Bench Memos

Ruth Marcus’s Hooey on HHS Mandate Cases

In “Hooey and hype over the birth-control mandate,” Washington Post columnist Ruth Marcus provides her guide to the pending HHS mandate cases. In her closing paragraphs, Marcus is somewhat more balanced than most liberal commentators have been. (Not that that’s saying a lot.) But it is Marcus who is dishing out the nonsense when she dismisses the HHS challengers’ arguments “hooey.”

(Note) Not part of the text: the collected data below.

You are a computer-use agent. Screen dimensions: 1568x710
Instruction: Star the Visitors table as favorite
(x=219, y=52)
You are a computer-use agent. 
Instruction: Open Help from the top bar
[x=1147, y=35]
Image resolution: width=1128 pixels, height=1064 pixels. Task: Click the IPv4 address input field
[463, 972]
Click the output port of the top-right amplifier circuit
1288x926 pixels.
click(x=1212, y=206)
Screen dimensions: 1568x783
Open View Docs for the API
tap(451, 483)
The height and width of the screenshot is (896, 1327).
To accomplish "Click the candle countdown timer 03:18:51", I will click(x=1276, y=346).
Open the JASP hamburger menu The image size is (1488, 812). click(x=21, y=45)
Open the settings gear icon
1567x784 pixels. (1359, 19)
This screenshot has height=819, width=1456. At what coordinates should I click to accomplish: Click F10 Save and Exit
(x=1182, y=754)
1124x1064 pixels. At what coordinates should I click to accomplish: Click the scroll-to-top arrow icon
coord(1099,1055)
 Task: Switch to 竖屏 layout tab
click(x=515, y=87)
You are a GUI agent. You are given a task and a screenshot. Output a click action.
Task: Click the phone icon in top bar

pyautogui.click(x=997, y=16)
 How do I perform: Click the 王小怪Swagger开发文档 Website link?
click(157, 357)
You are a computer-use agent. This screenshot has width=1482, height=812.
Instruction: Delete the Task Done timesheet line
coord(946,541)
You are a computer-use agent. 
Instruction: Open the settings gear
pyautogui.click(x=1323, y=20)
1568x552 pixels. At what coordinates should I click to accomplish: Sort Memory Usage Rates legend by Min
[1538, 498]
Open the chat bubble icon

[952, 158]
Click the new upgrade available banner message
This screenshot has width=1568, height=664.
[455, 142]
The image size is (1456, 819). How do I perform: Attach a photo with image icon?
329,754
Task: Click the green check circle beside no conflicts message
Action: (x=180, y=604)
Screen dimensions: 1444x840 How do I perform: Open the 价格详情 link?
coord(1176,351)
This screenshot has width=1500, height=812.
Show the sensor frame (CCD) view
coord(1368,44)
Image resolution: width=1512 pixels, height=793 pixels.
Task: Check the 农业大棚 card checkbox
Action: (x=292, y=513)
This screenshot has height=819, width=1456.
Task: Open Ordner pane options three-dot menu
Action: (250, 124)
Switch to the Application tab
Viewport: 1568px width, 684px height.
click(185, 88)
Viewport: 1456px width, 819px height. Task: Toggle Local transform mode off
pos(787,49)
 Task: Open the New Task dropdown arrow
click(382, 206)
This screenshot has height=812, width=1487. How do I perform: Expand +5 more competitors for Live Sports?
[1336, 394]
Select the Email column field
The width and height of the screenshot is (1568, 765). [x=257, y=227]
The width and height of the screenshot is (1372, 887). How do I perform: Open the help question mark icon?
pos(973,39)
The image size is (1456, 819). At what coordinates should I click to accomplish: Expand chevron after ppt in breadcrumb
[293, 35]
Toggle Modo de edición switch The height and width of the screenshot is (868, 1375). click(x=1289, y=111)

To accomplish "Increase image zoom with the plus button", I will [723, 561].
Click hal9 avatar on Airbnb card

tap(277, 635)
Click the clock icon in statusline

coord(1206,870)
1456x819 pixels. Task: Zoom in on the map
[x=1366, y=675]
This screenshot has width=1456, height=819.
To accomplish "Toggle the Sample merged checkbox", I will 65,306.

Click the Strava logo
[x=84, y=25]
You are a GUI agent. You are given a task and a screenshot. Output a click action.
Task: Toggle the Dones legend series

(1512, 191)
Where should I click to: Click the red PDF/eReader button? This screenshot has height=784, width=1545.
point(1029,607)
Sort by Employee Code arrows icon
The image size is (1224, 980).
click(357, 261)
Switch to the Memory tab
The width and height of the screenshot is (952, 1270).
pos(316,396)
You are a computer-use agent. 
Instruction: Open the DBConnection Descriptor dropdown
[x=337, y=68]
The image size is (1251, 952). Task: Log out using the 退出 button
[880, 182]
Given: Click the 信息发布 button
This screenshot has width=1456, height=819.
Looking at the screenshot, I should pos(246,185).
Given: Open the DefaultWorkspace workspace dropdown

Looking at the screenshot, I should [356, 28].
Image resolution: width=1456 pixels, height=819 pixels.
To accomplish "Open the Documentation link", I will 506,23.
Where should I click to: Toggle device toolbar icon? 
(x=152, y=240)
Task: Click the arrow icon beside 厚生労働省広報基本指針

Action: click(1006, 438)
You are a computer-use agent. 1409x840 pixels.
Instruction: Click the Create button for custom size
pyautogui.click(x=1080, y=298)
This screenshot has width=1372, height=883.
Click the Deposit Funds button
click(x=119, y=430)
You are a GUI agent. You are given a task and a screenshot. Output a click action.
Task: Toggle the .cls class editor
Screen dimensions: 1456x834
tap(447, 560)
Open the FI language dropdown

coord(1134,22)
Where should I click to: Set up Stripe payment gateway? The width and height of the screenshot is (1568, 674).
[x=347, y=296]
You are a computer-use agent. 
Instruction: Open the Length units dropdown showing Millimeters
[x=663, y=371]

Marcus contends that the legal argument that the Little Sisters of the Poor make against the Obama administration’s supposed “accommodation” is “hooey.” But she doesn’t bother to present their argument (see, e.g., page 8 of their Supreme Court reply brief) why signing the self-certification form isn’t the mere equivalent of an opt-out. Indeed, in the online version of her article, where the reader would expect that Marcus hyperlinks to the Little Sisters’ brief (“They claim …”), she instead links to a New Yorker rant against the Little Sisters. She somehow fails to inform her readers that some 19 of 20 cases have granted religious nonprofits injunctive relief against the self-certification accommodation.

Marcus’s brief claim that it is “even hooier” to argue that business owners and their closely held companies have religious-liberty rights under the federal Religious Freedom Restoration act is even sillier, for reasons that I have spelled out previously (including in this discussion of the Seventh Circuit’s ruling) and that Marcus doesn’t even begin to acknowledge.